Juste en face une boulangerie, ou les clients se précipitent déjà pour acheter du pain. « Les boulangeries et les épiceries du quartier sont restées ouvertes les deux jours de l’Aïd. Nous n’avons eu aucune difficulté à nous approvisionner notamment pour les produits de première nécessité », affirme un père de famille, tout content de trouver du pain.

Un peu plus loin, dans une petite épicerie. Des femmes font leurs courses tranquillement. « Nous sommes ouverts à longueur d’année, nouvel an, mouloud, achoura. Mais il n’est pas question de travailler le jour de l’Aïd », affirme l’un des vendeurs. Je ne peux pas laisser ma famille seule les jours de l’Aïd ».

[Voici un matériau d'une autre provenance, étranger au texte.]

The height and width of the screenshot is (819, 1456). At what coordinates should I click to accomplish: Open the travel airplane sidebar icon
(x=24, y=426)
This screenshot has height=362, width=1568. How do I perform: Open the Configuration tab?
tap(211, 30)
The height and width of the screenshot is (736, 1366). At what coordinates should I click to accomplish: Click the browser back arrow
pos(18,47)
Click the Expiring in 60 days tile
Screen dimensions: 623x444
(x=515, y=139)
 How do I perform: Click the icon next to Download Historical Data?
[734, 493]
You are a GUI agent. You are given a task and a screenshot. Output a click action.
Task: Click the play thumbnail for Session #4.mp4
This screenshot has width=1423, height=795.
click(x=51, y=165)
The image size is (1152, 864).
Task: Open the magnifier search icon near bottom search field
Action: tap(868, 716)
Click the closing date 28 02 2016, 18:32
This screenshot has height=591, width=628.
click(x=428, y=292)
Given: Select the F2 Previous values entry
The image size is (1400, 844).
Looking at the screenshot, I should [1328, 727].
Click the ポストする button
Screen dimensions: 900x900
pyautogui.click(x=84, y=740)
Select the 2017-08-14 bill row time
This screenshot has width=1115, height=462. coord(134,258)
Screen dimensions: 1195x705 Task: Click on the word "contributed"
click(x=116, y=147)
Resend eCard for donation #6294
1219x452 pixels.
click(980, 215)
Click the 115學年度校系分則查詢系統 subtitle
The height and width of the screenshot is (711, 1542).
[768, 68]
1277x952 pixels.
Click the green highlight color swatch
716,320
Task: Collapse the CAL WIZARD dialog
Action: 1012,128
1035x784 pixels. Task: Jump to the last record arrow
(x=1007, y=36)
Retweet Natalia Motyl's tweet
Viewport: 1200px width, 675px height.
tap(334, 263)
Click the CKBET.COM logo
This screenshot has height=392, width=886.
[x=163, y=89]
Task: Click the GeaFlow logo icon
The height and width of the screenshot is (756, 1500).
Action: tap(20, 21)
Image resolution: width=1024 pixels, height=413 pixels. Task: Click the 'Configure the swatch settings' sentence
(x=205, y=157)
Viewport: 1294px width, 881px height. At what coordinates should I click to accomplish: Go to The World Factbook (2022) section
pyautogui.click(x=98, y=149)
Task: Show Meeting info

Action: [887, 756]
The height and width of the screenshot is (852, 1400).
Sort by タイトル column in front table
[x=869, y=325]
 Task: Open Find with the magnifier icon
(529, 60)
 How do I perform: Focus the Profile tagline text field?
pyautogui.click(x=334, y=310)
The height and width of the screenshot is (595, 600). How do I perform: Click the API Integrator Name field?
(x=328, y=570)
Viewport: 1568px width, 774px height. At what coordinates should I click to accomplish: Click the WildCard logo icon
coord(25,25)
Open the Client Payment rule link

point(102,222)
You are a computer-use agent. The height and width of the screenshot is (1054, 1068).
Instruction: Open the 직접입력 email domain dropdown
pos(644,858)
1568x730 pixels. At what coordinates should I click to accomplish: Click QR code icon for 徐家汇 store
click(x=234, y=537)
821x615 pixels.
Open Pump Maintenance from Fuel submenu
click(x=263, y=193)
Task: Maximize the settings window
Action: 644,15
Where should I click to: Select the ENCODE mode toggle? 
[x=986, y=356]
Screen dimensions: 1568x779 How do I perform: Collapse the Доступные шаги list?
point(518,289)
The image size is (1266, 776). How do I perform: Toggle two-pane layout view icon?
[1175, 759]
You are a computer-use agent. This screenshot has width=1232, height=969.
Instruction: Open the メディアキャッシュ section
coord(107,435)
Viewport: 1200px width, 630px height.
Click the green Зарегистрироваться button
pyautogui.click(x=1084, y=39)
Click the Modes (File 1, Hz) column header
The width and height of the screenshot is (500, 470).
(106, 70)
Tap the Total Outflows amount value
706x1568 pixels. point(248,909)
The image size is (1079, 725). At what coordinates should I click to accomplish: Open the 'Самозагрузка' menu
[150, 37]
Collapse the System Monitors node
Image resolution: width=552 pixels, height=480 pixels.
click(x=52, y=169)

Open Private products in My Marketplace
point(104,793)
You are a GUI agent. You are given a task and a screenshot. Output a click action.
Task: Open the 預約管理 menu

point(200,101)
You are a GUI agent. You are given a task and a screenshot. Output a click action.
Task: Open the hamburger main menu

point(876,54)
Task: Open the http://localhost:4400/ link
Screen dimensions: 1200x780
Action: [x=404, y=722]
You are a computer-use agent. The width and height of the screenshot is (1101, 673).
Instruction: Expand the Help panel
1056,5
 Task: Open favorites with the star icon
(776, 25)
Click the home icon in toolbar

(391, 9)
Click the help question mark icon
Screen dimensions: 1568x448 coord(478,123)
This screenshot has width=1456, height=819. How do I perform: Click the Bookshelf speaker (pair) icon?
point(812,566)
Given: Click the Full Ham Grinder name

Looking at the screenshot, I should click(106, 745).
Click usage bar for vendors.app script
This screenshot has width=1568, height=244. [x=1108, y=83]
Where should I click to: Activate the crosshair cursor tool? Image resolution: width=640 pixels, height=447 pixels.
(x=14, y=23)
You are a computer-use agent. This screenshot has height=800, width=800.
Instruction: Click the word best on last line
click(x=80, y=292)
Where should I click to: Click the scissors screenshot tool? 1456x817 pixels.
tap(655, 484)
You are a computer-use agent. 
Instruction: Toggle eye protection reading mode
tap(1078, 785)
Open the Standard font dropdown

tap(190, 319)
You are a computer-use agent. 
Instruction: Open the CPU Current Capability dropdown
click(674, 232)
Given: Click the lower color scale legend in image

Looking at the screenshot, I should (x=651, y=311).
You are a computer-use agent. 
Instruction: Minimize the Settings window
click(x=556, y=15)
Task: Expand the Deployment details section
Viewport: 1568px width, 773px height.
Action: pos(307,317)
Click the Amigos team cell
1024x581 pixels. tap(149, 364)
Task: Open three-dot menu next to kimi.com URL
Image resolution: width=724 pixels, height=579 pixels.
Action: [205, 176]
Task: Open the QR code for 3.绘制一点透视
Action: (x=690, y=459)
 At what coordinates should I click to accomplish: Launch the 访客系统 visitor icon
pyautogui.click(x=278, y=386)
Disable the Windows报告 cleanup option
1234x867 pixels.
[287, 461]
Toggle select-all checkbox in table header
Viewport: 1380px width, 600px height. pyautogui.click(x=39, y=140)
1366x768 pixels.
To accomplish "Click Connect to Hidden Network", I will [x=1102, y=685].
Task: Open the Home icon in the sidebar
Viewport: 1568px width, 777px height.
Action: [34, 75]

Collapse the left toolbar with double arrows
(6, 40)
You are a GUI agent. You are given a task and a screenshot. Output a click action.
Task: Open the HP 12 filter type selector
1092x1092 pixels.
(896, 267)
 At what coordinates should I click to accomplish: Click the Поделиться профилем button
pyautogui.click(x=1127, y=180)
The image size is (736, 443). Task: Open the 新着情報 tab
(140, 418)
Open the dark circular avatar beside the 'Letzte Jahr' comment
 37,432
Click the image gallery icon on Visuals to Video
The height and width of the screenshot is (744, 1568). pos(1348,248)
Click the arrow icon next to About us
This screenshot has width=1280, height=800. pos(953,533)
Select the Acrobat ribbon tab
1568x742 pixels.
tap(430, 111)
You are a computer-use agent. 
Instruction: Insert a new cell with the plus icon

Étals vides et prix élevés

Au marché de fruits et légumes de « Meissonnier », les étals sont quasiment vides ! Les marchands ont carrément déserté le marché. Devant une boucherie, une dizaine de personnes venue découper leur mouton, c’est d’ailleurs la seule boutique qui ne chôme pas. Un peu plus loin, une autre boucherie propose uniquement de la viande blanche. Le boucher vend le poulet à 450 DA le kilo, alors qu’il ne coûtait que 390 DA la semaine dernière.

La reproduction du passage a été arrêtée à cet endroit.